Segment Start: Provided material

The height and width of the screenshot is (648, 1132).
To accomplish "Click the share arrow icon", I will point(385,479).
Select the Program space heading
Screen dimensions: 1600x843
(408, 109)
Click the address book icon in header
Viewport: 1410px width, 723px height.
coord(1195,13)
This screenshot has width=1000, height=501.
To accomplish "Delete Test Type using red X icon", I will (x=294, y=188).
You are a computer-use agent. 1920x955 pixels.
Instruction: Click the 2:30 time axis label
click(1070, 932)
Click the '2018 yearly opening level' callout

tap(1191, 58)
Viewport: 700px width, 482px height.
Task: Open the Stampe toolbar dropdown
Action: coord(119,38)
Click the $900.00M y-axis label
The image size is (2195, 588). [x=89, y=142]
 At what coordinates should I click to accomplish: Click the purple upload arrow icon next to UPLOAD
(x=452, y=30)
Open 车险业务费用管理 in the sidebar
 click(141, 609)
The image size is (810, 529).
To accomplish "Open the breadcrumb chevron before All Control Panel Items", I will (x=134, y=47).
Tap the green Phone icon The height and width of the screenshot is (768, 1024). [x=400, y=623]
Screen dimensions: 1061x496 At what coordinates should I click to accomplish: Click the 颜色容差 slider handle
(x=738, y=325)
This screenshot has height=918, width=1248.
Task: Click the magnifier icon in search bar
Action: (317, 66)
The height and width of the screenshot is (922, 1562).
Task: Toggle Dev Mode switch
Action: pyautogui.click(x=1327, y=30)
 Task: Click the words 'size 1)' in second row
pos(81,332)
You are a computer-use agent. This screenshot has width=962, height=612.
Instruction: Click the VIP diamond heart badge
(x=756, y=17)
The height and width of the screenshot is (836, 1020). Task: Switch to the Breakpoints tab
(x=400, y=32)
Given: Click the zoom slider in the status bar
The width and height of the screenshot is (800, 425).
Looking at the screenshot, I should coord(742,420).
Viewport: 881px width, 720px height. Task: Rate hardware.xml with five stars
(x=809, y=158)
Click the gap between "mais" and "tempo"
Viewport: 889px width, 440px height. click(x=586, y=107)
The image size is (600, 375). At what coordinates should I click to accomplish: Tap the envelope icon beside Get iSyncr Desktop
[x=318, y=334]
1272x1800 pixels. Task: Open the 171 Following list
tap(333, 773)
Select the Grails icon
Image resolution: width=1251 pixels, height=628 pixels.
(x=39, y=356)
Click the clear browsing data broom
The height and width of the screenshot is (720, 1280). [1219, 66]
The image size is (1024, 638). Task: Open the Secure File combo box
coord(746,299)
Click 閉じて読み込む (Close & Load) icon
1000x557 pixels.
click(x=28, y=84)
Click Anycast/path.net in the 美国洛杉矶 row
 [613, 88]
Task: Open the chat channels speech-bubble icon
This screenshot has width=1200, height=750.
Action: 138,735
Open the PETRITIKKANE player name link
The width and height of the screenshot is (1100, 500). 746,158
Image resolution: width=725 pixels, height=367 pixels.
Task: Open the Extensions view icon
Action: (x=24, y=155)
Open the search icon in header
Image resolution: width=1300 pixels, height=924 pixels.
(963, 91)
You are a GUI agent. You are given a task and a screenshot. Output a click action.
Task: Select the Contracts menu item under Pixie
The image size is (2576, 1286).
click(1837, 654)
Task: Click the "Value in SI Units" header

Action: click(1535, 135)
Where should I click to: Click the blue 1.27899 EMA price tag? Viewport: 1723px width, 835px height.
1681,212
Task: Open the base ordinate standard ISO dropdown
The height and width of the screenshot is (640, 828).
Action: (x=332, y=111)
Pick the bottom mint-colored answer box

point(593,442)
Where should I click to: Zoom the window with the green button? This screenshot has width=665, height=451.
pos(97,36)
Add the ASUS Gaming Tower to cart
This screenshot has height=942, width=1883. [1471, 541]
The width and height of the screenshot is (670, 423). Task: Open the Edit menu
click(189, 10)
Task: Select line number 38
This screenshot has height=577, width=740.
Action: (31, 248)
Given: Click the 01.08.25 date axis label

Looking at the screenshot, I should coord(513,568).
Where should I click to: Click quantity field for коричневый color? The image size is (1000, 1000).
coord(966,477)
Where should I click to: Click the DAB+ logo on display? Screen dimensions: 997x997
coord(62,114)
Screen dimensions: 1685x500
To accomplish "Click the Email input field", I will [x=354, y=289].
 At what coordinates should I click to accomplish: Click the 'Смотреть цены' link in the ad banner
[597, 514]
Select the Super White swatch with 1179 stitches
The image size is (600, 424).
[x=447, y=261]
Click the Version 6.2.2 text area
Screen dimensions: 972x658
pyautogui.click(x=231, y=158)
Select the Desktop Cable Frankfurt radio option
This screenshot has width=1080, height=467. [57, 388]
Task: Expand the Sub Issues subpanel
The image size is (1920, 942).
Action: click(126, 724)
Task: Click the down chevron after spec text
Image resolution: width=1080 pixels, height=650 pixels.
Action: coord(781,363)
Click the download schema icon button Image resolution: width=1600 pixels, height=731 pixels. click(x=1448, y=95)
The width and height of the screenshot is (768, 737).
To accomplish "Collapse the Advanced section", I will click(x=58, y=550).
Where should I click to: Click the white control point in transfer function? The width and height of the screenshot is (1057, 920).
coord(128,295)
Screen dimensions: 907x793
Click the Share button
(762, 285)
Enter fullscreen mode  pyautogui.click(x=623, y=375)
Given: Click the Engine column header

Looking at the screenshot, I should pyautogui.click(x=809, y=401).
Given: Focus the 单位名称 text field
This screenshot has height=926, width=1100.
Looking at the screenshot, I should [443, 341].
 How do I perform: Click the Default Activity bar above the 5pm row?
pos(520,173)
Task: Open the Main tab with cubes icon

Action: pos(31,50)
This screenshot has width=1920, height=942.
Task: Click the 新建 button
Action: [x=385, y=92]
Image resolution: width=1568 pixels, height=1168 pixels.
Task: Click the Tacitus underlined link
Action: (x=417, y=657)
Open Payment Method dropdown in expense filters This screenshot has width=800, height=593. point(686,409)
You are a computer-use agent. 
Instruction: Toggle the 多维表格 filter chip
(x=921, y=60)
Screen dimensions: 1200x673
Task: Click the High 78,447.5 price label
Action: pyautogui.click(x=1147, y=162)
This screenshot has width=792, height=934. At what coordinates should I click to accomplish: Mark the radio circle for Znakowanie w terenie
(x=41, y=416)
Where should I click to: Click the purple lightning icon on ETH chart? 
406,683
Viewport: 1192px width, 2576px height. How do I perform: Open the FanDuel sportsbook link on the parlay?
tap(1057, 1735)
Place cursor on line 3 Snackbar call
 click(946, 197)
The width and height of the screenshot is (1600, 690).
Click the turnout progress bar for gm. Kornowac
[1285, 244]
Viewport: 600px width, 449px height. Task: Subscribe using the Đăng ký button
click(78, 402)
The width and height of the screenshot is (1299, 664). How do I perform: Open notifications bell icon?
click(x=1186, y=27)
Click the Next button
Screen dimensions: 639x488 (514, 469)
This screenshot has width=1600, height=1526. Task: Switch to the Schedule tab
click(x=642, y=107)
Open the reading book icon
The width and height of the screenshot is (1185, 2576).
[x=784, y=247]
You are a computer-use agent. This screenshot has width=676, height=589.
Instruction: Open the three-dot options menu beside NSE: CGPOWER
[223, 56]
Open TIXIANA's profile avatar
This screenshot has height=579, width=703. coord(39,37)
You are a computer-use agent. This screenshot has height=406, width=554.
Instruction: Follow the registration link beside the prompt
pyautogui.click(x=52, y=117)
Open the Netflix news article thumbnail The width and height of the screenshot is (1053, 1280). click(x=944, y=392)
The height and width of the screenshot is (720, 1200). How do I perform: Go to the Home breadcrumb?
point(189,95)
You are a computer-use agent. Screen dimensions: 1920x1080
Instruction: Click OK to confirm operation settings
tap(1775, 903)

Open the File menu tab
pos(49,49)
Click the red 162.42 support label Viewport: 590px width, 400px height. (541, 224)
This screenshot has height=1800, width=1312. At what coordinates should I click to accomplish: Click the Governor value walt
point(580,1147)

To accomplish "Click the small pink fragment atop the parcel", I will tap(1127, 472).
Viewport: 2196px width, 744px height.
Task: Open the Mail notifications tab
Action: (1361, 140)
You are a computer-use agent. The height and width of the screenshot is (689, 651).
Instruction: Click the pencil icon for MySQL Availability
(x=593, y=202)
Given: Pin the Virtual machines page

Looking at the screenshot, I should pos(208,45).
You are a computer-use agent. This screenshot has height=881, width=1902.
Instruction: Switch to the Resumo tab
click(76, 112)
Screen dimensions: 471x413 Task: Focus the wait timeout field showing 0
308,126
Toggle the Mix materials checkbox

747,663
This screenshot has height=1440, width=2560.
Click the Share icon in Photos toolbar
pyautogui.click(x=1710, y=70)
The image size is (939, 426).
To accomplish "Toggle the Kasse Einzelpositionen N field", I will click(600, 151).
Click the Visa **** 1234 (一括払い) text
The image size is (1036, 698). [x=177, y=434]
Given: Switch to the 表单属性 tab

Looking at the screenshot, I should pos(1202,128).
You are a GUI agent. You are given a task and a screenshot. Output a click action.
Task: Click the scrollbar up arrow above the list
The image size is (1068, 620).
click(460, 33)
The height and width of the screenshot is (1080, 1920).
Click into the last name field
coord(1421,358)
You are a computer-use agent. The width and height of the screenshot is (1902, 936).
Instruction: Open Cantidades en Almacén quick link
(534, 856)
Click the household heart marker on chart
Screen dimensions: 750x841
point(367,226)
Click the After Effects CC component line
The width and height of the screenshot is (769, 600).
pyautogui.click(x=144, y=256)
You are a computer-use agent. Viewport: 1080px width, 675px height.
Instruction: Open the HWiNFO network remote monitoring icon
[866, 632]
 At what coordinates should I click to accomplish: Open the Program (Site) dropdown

Segment End: Provided material

Your reply must be one number, namely the count of lines above that hold the string "chevron".

Written reply:
2